Apesar de continuar sem compreender os motivos da agressão, um não-dito paira no ar, inveja, mas ninguém pode afirmar ser esse o motivo da agressão, o rapaz não está presente. Um facilitador verbaliza esse motivo quando faz uma tomada do papel do rapaz e a família parece acreditar ser esse o motivo do conflito, mas é preciso ouvi-lo diretamente do rapaz.

Outro aspecto importante é perceber como a mãe, mesmo tomada pelos afetos de seu Personagem “defensor”, pode despir-se dele e tentar aproximar-se afetivamente do rapaz para compreender sua motivação. Sabe-se que a capacidade e disponibilidade de sair do Papel e Personagem que desempenha e experimentar- se no contra-papel, no lugar do outro, é saudável e possibilita a empatia e percepção dos afetos desta inter-relação. Este é um importante caminho para co-construção e a mudança de relações que estão em conflito.
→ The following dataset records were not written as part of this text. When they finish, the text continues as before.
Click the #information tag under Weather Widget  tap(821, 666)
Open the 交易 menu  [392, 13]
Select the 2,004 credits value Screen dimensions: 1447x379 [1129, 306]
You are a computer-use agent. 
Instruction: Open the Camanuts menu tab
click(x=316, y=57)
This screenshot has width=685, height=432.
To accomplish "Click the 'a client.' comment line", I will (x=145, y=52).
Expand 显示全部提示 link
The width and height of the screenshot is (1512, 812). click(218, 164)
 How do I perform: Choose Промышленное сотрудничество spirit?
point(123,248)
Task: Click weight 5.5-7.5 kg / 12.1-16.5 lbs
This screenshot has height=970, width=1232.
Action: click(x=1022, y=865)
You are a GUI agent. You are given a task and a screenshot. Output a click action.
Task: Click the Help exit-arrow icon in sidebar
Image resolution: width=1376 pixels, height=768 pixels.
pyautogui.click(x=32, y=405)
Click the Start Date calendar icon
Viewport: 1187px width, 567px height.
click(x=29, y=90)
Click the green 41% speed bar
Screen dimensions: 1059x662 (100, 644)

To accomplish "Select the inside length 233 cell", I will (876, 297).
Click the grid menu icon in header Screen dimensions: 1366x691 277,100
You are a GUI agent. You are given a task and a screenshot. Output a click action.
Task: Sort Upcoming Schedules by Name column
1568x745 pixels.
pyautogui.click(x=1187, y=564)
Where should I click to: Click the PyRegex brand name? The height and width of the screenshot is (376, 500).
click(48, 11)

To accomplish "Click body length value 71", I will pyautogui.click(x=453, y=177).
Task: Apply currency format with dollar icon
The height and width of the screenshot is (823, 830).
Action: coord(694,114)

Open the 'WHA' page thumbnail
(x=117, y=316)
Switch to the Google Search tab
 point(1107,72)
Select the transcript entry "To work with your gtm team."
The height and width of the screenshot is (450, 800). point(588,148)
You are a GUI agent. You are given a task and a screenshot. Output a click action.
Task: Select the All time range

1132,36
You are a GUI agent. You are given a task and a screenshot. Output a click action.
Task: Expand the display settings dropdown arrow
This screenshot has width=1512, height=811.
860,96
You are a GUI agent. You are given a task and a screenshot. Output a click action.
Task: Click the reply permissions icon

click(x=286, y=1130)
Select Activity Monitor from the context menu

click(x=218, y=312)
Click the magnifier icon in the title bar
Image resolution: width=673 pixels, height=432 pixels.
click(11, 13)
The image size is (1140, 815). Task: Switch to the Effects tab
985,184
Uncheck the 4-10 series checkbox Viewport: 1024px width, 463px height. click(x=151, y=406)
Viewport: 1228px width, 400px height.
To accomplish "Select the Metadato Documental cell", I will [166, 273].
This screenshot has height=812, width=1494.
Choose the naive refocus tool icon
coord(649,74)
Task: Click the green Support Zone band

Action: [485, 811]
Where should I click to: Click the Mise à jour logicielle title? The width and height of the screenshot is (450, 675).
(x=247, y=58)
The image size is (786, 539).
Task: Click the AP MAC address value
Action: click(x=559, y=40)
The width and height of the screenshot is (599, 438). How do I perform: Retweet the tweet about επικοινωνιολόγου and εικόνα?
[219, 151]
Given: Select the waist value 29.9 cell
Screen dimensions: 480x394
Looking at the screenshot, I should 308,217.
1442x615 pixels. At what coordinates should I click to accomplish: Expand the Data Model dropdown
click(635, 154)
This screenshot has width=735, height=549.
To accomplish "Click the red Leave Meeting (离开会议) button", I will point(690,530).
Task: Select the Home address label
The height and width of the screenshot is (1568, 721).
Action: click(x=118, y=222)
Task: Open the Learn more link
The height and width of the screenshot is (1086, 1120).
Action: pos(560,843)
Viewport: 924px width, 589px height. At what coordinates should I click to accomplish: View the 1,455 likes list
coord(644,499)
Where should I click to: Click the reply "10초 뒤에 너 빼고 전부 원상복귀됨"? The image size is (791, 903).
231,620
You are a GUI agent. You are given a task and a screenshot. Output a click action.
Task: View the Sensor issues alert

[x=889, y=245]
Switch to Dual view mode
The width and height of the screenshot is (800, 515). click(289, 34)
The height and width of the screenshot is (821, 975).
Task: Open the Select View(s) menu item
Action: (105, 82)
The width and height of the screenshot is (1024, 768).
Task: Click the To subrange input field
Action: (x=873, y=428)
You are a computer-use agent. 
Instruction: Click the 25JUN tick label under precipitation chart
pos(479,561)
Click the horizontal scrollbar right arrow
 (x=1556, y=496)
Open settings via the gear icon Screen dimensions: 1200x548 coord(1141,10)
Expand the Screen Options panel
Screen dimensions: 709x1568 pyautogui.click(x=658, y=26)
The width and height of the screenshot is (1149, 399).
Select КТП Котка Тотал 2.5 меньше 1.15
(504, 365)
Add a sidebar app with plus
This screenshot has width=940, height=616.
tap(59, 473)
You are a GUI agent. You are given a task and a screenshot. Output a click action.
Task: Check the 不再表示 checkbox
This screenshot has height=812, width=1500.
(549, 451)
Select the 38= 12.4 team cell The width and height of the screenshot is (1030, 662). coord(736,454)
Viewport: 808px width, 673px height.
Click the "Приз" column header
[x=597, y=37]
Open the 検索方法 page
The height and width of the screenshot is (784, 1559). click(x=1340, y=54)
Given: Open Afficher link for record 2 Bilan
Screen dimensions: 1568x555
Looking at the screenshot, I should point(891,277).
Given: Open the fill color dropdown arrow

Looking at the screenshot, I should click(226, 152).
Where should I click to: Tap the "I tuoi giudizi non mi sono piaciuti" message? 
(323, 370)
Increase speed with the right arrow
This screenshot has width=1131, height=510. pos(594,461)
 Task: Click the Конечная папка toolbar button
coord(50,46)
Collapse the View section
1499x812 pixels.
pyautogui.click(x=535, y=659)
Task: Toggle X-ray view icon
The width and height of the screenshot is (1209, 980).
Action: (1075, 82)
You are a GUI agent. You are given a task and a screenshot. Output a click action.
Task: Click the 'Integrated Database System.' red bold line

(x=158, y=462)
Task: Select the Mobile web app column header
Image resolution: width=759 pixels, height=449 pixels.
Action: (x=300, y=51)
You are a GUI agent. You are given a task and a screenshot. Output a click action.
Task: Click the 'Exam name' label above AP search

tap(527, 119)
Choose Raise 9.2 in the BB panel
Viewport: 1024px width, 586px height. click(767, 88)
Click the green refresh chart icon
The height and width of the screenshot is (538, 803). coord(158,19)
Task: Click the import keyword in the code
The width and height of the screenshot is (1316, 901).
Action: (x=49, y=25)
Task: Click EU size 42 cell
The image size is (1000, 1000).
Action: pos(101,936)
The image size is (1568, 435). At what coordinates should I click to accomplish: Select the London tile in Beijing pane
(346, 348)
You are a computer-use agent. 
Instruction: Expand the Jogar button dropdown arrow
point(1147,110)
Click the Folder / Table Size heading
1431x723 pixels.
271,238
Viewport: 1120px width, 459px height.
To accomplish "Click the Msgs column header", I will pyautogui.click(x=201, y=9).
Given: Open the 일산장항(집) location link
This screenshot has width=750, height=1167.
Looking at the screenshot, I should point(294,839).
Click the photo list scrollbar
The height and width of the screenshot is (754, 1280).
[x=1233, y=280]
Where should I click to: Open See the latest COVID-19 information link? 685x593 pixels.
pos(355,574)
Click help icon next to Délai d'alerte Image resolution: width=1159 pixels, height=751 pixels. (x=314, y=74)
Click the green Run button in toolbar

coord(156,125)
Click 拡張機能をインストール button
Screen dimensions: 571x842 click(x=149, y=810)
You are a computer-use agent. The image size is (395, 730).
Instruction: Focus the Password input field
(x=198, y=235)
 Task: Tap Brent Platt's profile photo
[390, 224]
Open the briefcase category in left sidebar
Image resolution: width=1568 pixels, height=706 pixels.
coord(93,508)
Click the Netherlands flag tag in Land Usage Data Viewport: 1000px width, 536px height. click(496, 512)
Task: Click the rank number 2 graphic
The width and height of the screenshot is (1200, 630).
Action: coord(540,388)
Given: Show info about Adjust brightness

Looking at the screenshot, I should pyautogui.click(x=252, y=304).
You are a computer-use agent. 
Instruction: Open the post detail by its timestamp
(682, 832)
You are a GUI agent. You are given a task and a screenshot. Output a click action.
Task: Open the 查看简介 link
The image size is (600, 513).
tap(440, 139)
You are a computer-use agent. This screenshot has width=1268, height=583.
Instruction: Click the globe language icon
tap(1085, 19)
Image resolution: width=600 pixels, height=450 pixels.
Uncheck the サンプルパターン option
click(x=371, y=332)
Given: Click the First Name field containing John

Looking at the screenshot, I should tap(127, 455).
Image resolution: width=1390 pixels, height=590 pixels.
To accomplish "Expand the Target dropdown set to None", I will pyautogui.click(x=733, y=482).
No Círculo 4, podemos perceber a emergência de um Personagem que vem em defesa do jovem, a avó “que bate na mesa”.

Av – Se ele (professor) xingou também a mãe dele, por sua vez, piorou, ele não tem que xingar ninguém, entendeu? Porque professor que xinga e fala, ofende os outros... Então, tem um monte de coisa aí que tem que ser apurada, né.

Entretanto, a emergência deste Personagem da avó, “que bate na mesa”, não faz uma defesa irrestrita do jovem, mas busca perceber o conflito em seu aspecto mais amplo, considerando a fala de todos e, durante a maior parte do círculo fica imparcial, passando a defender o neto apenas quando percebe que ele pode ter sido agredido também e quando lhe são feitas acusações mais graves, conforme vimos anteriormente.